-- Given data --

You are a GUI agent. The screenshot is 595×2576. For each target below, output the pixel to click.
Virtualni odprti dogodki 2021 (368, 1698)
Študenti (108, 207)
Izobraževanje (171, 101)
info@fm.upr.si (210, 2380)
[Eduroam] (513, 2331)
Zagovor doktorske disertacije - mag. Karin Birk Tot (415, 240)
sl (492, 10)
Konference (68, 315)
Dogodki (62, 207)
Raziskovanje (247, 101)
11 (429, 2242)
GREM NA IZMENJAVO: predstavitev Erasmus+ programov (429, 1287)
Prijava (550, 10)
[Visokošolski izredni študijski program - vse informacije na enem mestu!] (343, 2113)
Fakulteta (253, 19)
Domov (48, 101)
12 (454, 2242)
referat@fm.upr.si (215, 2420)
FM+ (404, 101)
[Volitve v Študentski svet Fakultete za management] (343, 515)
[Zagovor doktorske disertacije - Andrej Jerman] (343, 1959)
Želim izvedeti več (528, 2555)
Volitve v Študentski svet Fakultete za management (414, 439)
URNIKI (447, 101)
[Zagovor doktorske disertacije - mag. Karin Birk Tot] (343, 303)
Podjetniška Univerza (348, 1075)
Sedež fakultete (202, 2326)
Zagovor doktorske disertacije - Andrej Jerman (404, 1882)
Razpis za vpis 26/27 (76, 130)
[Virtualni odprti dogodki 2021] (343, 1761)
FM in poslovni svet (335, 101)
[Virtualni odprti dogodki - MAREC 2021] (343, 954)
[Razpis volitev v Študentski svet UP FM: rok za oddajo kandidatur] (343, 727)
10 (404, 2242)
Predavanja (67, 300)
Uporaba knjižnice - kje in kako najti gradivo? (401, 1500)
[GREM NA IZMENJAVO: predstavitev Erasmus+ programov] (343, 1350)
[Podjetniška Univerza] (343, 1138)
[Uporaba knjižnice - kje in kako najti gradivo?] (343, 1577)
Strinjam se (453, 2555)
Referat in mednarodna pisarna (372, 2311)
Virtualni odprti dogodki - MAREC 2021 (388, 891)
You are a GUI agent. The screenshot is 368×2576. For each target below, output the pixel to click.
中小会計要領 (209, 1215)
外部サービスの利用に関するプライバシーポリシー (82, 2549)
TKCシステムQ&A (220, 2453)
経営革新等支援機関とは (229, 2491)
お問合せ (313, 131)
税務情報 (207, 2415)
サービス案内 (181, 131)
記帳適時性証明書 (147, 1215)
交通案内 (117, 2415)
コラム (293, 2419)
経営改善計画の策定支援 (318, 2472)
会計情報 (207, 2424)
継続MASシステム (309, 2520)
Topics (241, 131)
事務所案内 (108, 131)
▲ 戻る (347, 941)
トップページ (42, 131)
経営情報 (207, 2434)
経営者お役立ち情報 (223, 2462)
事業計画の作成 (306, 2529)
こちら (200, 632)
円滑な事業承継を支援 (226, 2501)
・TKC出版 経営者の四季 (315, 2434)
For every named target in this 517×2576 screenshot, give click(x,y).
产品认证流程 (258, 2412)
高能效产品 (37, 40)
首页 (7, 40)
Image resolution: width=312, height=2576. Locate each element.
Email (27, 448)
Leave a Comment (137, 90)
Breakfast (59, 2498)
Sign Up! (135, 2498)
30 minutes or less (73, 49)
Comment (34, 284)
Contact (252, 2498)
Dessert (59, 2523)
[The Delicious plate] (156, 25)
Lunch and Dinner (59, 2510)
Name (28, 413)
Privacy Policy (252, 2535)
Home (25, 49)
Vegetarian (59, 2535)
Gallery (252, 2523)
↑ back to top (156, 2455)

-- Problem description --
All lines in the listing above that contain "IZMENJAVO" should be shown.

-- Exercise answer --
GREM NA IZMENJAVO: predstavitev Erasmus+ programov (429, 1287)
[GREM NA IZMENJAVO: predstavitev Erasmus+ programov] (343, 1350)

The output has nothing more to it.